During the pandemic, the percentage growth of the insurance industry actually slowed down from 16.63% in 2019-2020 to 14.34% in 2020-21. There was also only a marginal increase in the number of people claiming hospital bills. The loss ratio fell from 85.70% in 2019-2020 to 89.51% in 2020-21.

Has the pandemic changed the way Indians view health insurance in any way? Amit Chhabra, head of health and travel insurance at an insurance company, says people often viewed insurance as a tax-saving product. “The pandemic has changed things. Three or four years ago, beyond the top 50 cities, our market was only 10%, but now it has grown to around 30%. Previously, the number of people looking for an insured amount of Rs 20 lakh and above was negligible, now the number has risen to 20-30% of sales volumes,” says Amit Chhabra.

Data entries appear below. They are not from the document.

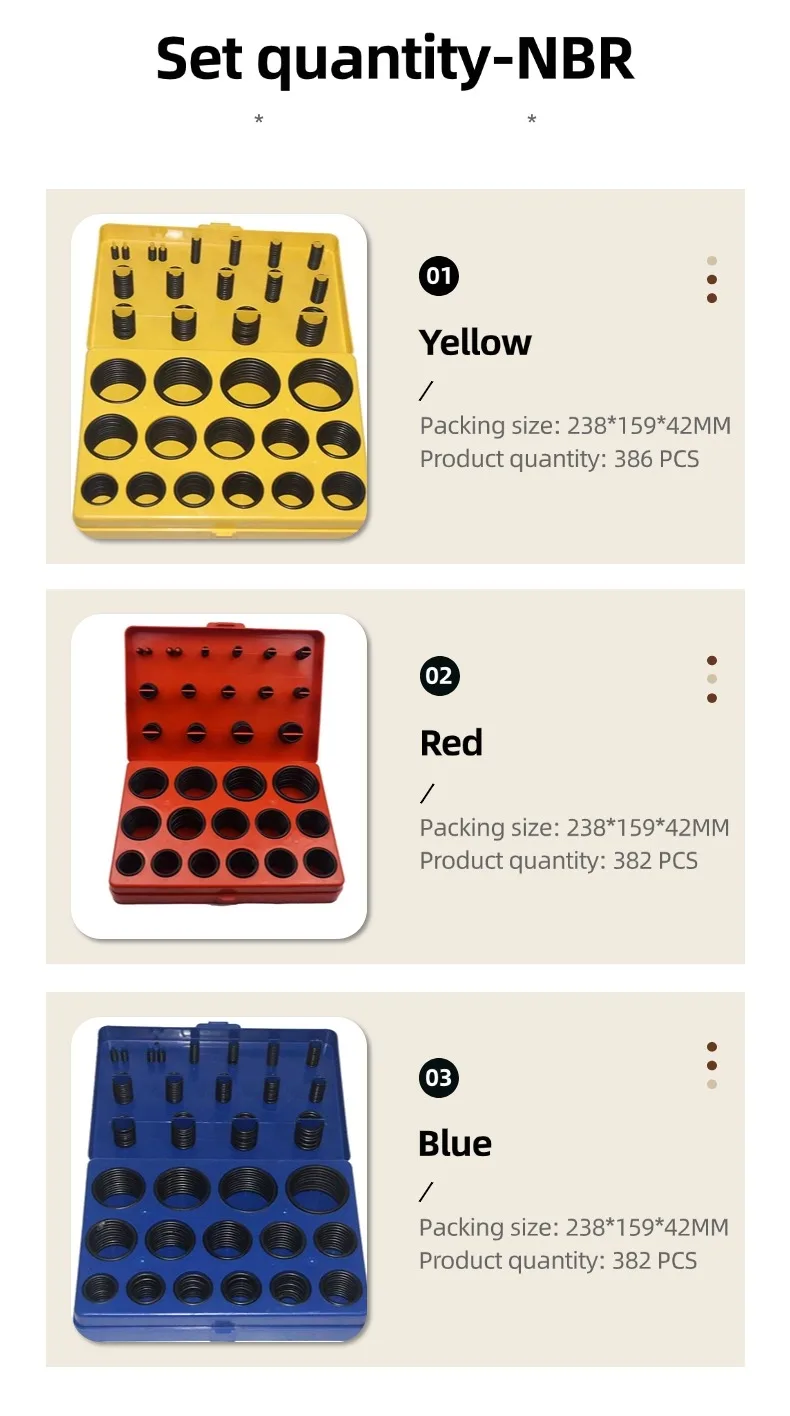Click the slash mark under Blue
790x1416 pixels.
click(427, 1192)
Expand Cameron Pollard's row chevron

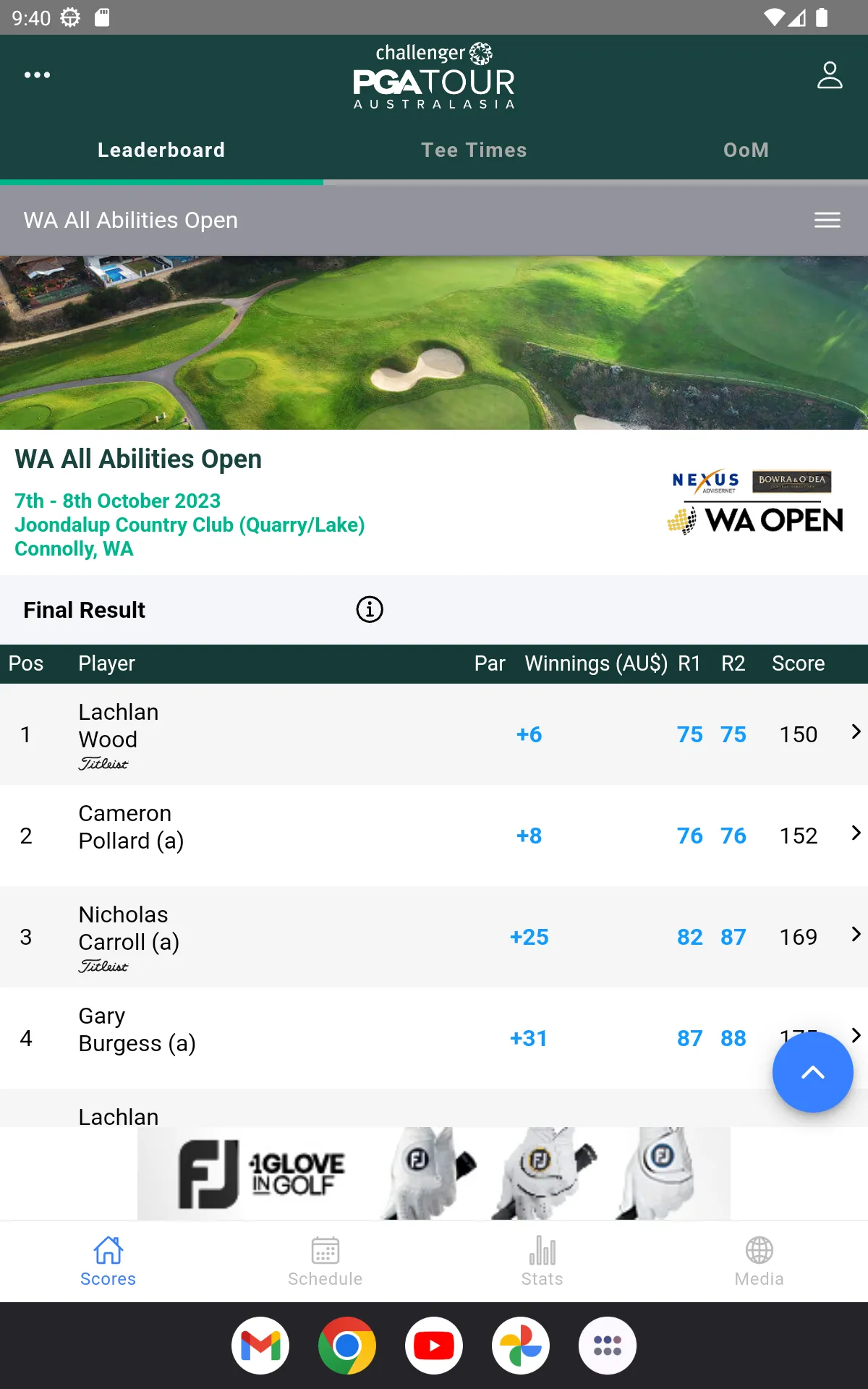(x=856, y=833)
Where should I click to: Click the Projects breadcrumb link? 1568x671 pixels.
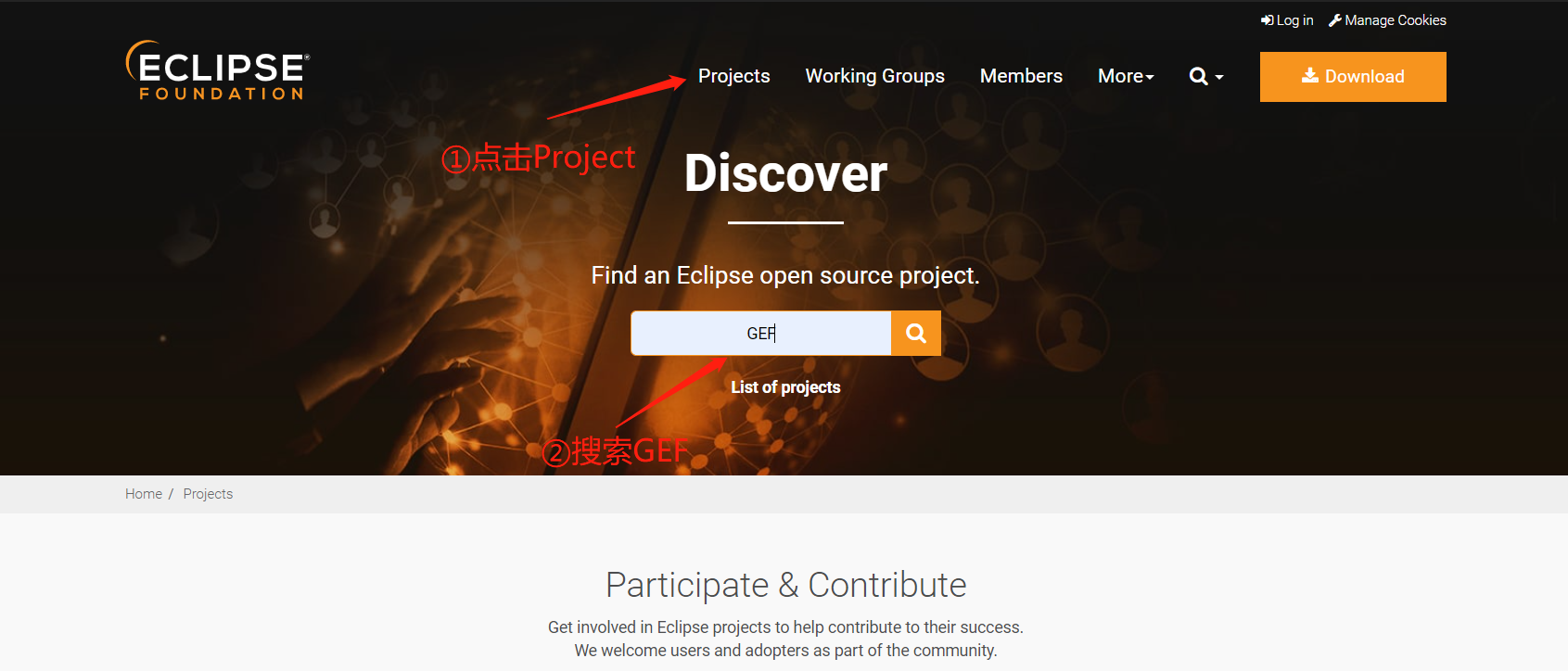(208, 494)
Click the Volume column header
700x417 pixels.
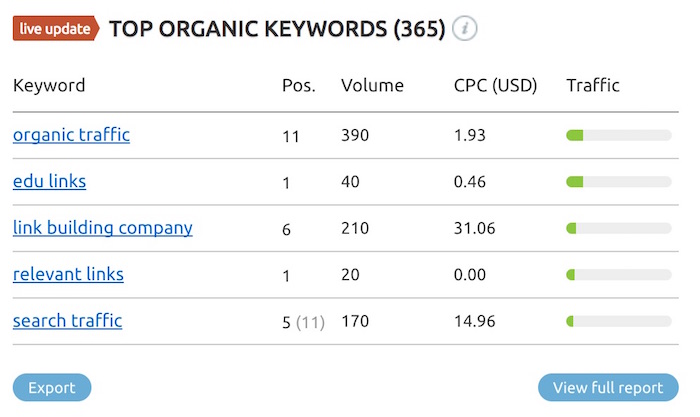372,85
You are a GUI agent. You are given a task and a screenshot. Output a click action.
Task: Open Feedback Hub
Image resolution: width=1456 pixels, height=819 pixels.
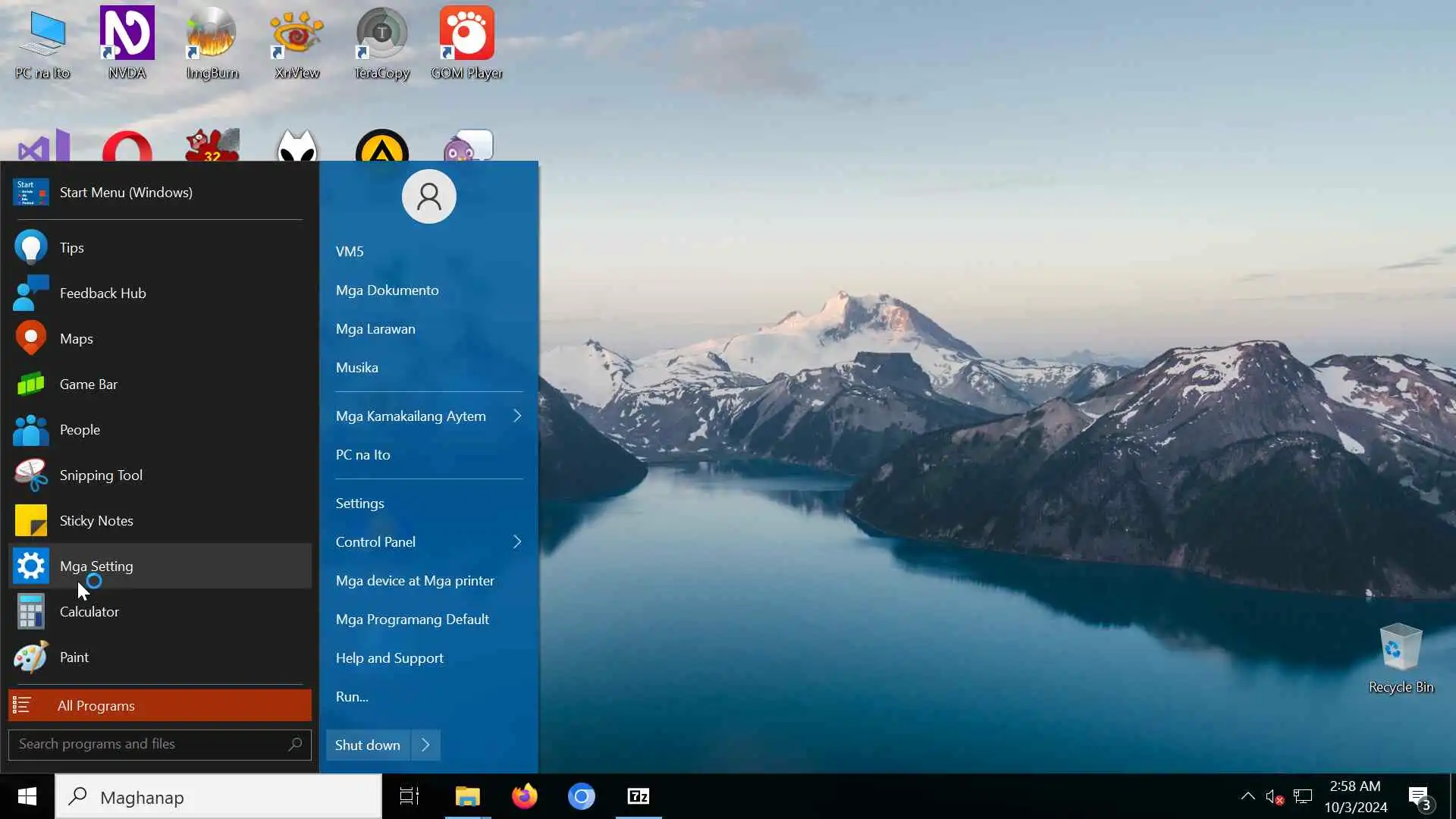102,293
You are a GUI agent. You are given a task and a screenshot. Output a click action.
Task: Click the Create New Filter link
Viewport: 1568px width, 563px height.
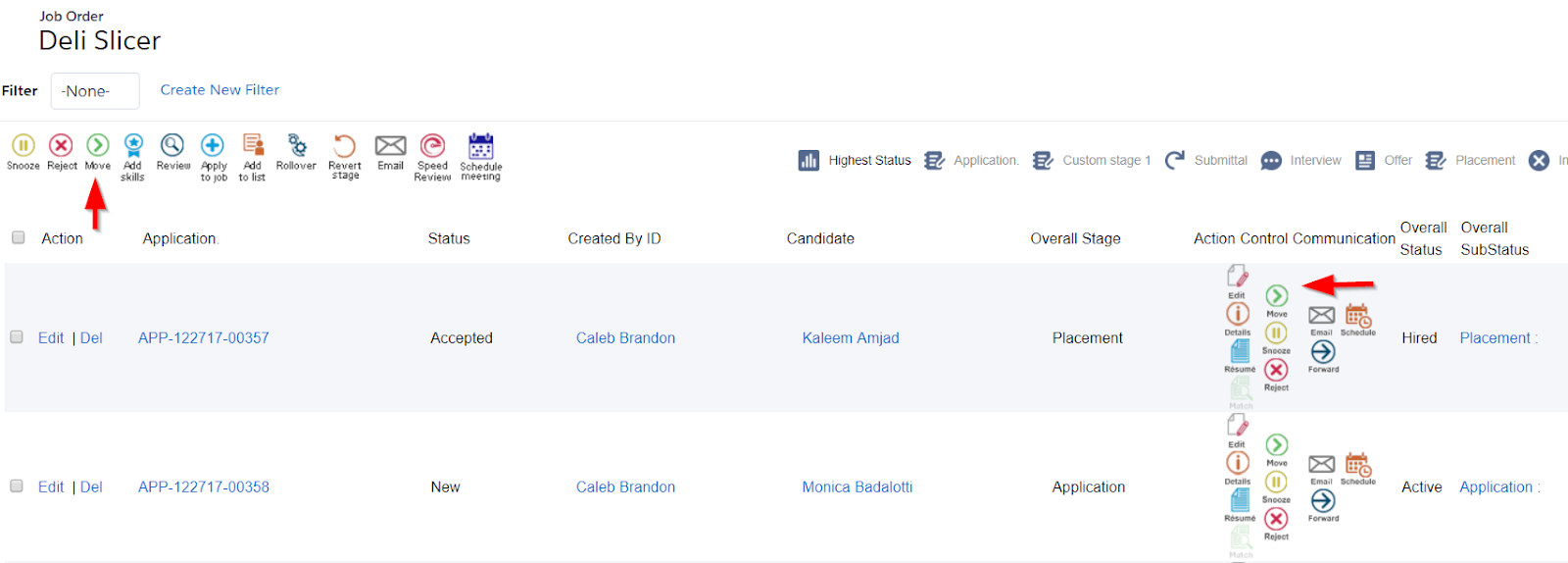(x=220, y=89)
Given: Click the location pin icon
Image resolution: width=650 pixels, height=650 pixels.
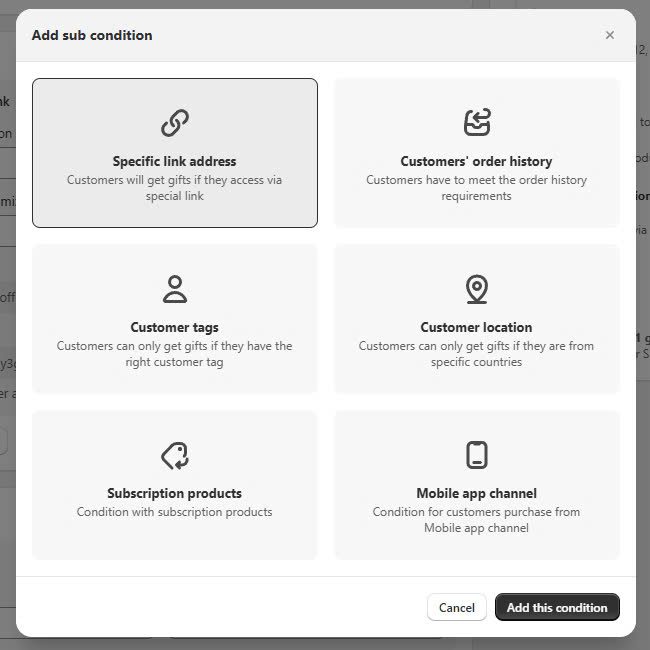Looking at the screenshot, I should 477,289.
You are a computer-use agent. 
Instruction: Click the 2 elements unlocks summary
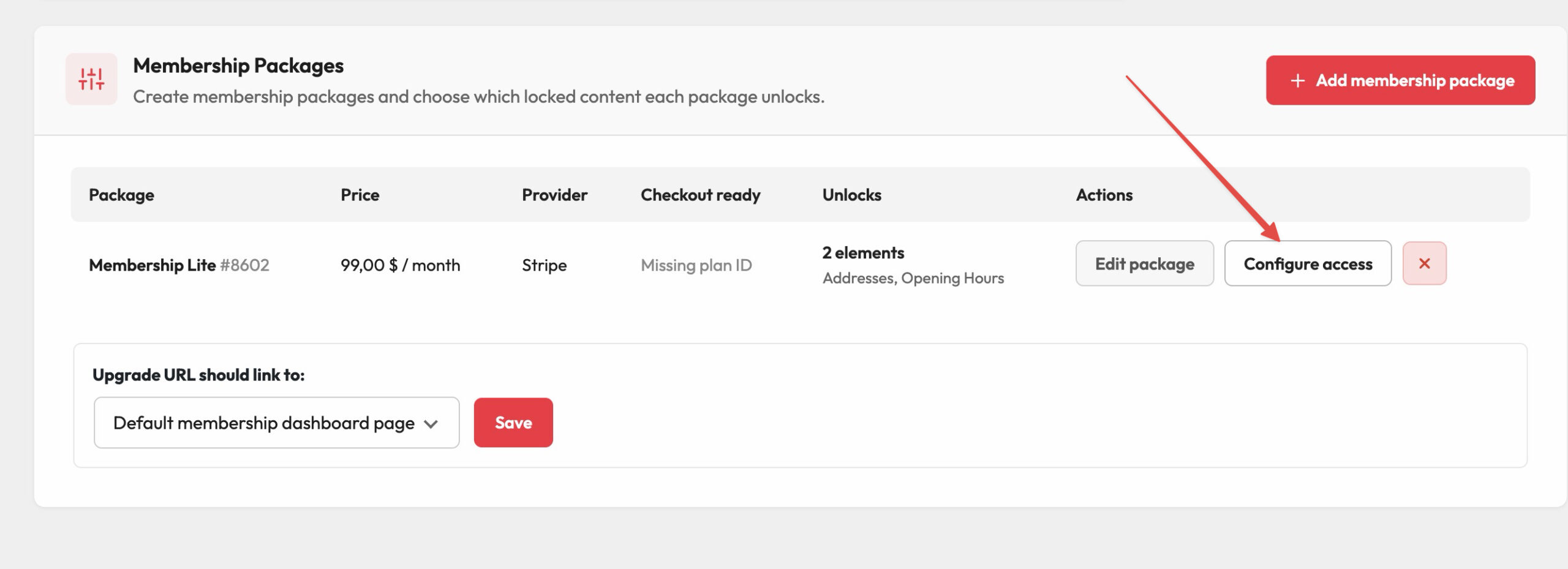click(x=863, y=252)
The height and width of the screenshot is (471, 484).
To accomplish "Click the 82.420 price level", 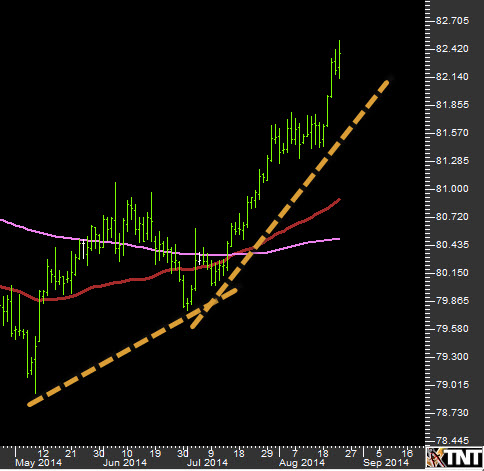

Chhabra adds that another major change due to the pandemic is that young people have also started thinking about health insurance. In the past, most requests came from middle-aged people with dependent families.

Exit

One solution is to think of health insurance as end-to-end coverage that also pays for consumables and non-medical components, says Ashish Yadav, product manager at a health insurance company. He adds that now people are also looking for insurance with outpatient service benefits.

Krishnan ASV, an institutional analyst for a bank, believes that “greater financial awareness and higher per capita income are both crucial to increasing health insurance coverage in India. Since per capita income can only improve gradually, in the meantime, health insurance penetration will need a regulatory body and political support through government subsidies.

Health spending in the country is 4.5% of GDP, which is significantly lower than the global average, which also deserves attention, he says.

Regarding the way forward, everyone in the ecosystem believes that once health insurance becomes more inclusive and the health system reaches all small towns in India, health insurance will become current.